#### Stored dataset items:
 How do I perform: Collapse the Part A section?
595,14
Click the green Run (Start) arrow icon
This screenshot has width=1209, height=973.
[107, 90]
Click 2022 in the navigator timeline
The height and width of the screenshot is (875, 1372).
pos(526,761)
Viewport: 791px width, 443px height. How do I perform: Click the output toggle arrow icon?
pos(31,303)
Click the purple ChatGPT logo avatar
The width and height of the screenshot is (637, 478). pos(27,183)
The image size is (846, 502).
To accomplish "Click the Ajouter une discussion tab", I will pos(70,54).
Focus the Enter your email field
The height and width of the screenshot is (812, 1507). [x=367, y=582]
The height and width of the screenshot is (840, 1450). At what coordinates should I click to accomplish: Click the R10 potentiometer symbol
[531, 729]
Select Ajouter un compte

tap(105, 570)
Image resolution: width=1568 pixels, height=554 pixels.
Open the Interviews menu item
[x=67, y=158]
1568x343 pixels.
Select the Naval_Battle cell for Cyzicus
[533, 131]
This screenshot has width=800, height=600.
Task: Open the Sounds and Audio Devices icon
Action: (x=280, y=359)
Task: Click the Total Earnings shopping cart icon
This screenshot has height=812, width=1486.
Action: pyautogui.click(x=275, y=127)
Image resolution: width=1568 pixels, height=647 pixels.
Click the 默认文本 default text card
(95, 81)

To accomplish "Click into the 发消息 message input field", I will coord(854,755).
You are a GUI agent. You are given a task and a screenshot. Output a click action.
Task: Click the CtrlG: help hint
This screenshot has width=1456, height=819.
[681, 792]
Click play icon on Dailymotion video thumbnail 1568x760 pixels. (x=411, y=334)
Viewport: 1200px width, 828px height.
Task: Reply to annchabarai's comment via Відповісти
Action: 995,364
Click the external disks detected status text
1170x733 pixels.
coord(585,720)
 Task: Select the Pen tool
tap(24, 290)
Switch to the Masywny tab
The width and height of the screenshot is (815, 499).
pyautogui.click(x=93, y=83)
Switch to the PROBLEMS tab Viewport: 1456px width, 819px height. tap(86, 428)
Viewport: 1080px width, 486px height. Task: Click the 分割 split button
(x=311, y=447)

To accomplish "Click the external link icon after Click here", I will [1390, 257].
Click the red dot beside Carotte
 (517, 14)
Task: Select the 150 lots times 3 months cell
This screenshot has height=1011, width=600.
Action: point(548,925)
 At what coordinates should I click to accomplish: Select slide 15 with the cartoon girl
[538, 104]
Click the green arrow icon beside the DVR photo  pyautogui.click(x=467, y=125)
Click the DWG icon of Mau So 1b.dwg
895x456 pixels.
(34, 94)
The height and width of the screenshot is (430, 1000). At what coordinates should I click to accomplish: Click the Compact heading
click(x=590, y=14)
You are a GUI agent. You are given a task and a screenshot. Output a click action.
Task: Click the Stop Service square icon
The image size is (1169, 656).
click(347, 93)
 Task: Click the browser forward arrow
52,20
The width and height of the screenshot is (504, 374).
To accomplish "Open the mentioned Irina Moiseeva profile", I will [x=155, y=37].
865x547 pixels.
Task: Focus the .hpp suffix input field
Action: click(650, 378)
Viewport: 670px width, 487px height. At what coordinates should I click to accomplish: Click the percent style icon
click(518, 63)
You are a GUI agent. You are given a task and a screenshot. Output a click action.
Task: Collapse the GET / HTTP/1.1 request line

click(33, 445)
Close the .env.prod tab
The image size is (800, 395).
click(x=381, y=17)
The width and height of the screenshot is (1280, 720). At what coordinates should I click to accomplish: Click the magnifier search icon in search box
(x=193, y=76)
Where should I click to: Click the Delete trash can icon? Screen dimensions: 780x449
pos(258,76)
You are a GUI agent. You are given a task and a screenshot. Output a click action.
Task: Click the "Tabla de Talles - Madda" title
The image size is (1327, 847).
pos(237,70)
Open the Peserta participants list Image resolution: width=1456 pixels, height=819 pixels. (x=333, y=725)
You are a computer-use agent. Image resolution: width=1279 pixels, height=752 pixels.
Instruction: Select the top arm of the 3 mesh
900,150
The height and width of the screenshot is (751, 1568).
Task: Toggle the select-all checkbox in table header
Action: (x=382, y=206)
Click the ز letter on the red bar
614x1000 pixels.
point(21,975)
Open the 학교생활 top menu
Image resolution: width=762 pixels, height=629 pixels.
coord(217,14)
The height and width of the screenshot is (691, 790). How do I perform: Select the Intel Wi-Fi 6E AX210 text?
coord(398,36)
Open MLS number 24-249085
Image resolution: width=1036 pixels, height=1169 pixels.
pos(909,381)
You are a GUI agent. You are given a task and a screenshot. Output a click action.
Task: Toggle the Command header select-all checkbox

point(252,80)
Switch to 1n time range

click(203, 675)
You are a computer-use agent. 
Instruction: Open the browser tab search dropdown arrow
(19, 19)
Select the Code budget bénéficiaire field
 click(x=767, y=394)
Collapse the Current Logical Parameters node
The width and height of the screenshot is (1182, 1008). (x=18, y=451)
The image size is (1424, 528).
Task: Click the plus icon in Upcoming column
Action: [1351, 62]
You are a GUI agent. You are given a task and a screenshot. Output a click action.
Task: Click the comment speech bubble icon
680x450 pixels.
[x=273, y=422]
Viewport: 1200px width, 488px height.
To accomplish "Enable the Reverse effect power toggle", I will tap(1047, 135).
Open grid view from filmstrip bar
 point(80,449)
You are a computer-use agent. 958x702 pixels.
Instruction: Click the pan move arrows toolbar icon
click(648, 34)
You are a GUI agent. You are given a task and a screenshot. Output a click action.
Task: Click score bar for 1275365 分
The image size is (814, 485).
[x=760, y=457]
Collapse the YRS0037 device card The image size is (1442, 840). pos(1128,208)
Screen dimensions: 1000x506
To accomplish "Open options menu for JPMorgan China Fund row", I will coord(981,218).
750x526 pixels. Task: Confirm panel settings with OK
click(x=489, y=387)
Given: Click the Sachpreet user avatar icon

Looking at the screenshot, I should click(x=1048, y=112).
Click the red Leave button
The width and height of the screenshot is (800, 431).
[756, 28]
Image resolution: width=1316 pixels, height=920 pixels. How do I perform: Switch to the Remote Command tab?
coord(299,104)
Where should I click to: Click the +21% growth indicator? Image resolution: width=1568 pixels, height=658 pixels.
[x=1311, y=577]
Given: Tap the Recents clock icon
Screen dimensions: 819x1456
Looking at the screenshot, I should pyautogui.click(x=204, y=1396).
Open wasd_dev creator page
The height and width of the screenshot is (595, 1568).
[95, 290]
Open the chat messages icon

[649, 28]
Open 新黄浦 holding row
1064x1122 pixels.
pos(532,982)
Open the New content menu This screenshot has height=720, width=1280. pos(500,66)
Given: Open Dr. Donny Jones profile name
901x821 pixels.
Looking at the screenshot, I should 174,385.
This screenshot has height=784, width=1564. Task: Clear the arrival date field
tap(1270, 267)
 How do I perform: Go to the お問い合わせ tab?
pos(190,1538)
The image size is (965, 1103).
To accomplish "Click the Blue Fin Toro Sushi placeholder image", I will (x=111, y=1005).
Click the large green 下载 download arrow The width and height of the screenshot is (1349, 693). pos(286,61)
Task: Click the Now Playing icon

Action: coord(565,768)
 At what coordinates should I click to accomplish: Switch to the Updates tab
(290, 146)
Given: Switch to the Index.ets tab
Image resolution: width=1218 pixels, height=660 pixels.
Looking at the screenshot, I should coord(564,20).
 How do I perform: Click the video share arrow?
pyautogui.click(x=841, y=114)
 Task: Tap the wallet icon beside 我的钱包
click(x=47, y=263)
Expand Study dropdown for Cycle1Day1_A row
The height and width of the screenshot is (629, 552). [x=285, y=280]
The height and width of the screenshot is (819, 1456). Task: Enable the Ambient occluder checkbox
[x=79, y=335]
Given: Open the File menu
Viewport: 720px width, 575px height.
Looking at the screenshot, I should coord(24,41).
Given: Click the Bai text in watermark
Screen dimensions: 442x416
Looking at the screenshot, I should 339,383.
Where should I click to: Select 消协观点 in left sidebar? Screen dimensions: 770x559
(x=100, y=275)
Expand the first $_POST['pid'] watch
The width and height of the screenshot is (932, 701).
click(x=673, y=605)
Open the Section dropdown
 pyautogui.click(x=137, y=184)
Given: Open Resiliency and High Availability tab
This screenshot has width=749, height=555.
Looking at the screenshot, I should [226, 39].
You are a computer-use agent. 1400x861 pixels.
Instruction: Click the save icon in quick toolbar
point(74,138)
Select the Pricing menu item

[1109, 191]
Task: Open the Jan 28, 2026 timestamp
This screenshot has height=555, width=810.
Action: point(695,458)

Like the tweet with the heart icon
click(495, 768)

#### Written exercise:
Pick out each line in the items above that contains the word "input", matching uppercase and lowercase exactly.

#### The result:
To accomplish "Click into the 发消息 message input field", I will coord(854,755).
Task: Focus the .hpp suffix input field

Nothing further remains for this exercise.